リモートワークが進み、オフィスでチームが顔を合わせる機会が減っている中、社内のコミュニケーションや打ち合わせの機会も減っている傾向があります。このような今だからこそ、オフィスでのリアルな会議やミーティングは特に重要と考えられるため、さらにコミュニケーションの機会を創出するためのミーティングスペースの創設は、有効な施策といえます。
今回は、オフィスにおけるミーティングスペースの重要性から種類、ミーティングスペースの活用例、作るポイント、費用や見直しのポイント、ミーティングスペース導入後のよくある課題と解決策、効果の出た事例までご紹介します。
オフィスにおけるミーティングスペースの概念と重要性についてご紹介します。
ミーティングスペースとは、従業員が気軽にミーティングを始められるオープンなスペースを意味します。リモートワークやフリーアドレスなどの新しいワークスタイルが浸透した現代において、オフィスにいるメンバーやリモートワーク中のメンバーが、思い立ったときにすぐにミーティングを行えるのが特徴です。
——
● 課題内容:
- a) ミーティングスペースについての文章から、「ミーティングスペースとは」で始まる段落を選び、主な事実を残して短い箇条書きに直してください。
- b) ミーティングスペースについての文章をもとに、次の問いに答えてください。
(i) リモートワークが進む中で、減る傾向にあるとされているものは何か。
(ii) ミーティングスペースの創設は、何のための施策とされているか。
(iii) 新しいワークスタイルの例として挙げられているものは何か。
- c) ミーティングスペースについての文章を、最後の文の次から書き続けてください。

● 提供資料:
——
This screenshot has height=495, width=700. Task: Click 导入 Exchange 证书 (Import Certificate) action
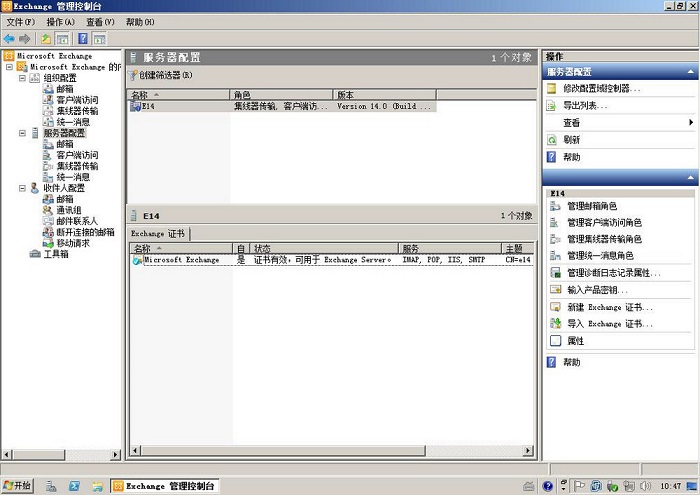click(x=609, y=324)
——
● 解答一覧:
- a)
- ミーティングスペースは、従業員が気軽にミーティングを始められるオープンなスペースである。
- リモートワークやフリーアドレスなどの新しいワークスタイルが浸透した現代のものである。
- オフィスにいるメンバーもリモートワーク中のメンバーも、思い立ったときにすぐミーティングを行えるのが特徴である。

- b)
(i) 社内のコミュニケーションや打ち合わせの機会
(ii) コミュニケーションの機会を創出するための施策
(iii) リモートワークとフリーアドレス

- c)
従来の会議室は、事前に会議のスケジュールを決めて予約し、時間になったら集まるといったスタイルが一般的でした。
しかし、新しいワークスタイルでは、思い立ったときに必要なメンバーが迅速に集まり、意思決定やアイデアのブラッシュアップ、創造性の刺激などが行えることが理想とされています。
そこで、予約なしで手軽にオープンにミーティングを始められ、必要に応じてビデオ会議システムや、デジタル資料を容易に投影できるインタラクティブホワイトボード(電子黒板)などの設備を利用できるミーティングスペースが、新しい働き方に最適とされています。
ミーティングスペースは、ただ気軽に話し合いができる場所というだけでなく、社内コミュニケーションの活性化に不可欠な存在です。リモートワークやハイブリッドワークが定着した現代では、従業員が直接顔を合わせる機会が減り、部門間の連携が希薄になったり、一体感や帰属意識が低下したりするリスクがあります。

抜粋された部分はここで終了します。